* DOCUMENT EXCERPT *

************

Stress can cause fever in kids

Stress can cause fever in kids

During exam season, it is common for students to get psychogenic fever, a condition induced by anxiety.

Frequent breaks while studying and relaxation techniques can reduce stress in children preparing for examinations.

It is common to be stressed when exams approach. But is your child suffering from fever during exam?

Then he/she might probably be suffering from psychogenic fever - a stress-induced condition. 

Akanksha Pandey. consultant clinical psychologist, Fortis Hospital, explains that during normal fever the temperature increases because of a viral infection or any kind of biological cause but psychogenic fever is a stress-related psychosomatic condition. People develop very high temperature when they are stressed. 

She says, “It can be called psychogenic fever only when there are no internal biological causes to it. It is important to observe whether fever develops during a psycho-socially stressful situation. One should also see if the high temperature is not normalised by usual antibiotics like paracetamol but is controlled by psychotropic drugs which may have anti-anxiety properties.” 

Psychogenic fever, she says, is triggered by stress that is either physical or psychological.

************

* MATERIAL PROVIDED *
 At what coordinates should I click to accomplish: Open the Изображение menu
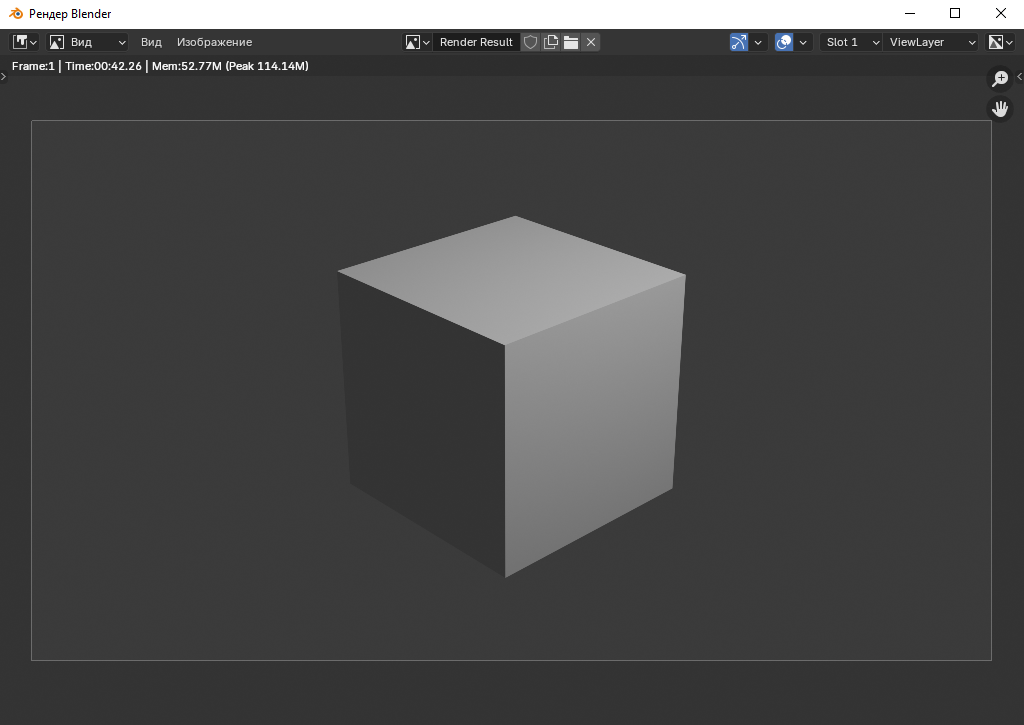pos(214,42)
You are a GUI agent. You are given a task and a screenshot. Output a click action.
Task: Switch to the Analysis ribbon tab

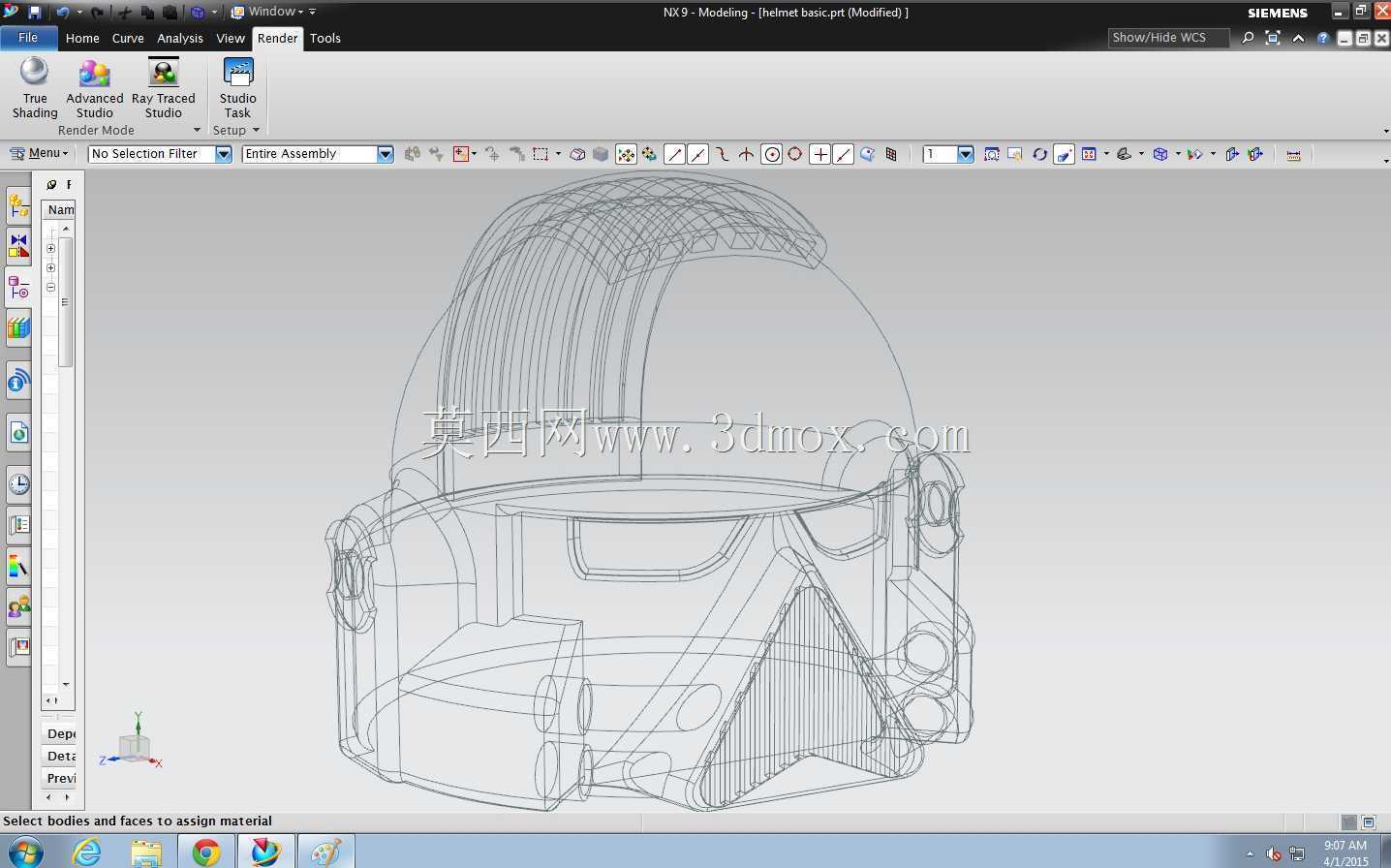(x=180, y=38)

************

* DIRECTIONS *
1. According to the article on stress and fever in kids, what can reduce stress in children preparing for examinations?
2. Transcribe the article on stress and fever in kids from "During exam season, it" up to and including "they are stressed.".
Answer from the article alone and disregard the listing.

* EXERCISE RESPONSES *
1. Frequent breaks while studying and relaxation techniques.

2.
During exam season, it is common for students to get psychogenic fever, a condition induced by anxiety.

Frequent breaks while studying and relaxation techniques can reduce stress in children preparing for examinations.

It is common to be stressed when exams approach. But is your child suffering from fever during exam?

Then he/she might probably be suffering from psychogenic fever - a stress-induced condition. 

Akanksha Pandey. consultant clinical psychologist, Fortis Hospital, explains that during normal fever the temperature increases because of a viral infection or any kind of biological cause but psychogenic fever is a stress-related psychosomatic condition. People develop very high temperature when they are stressed.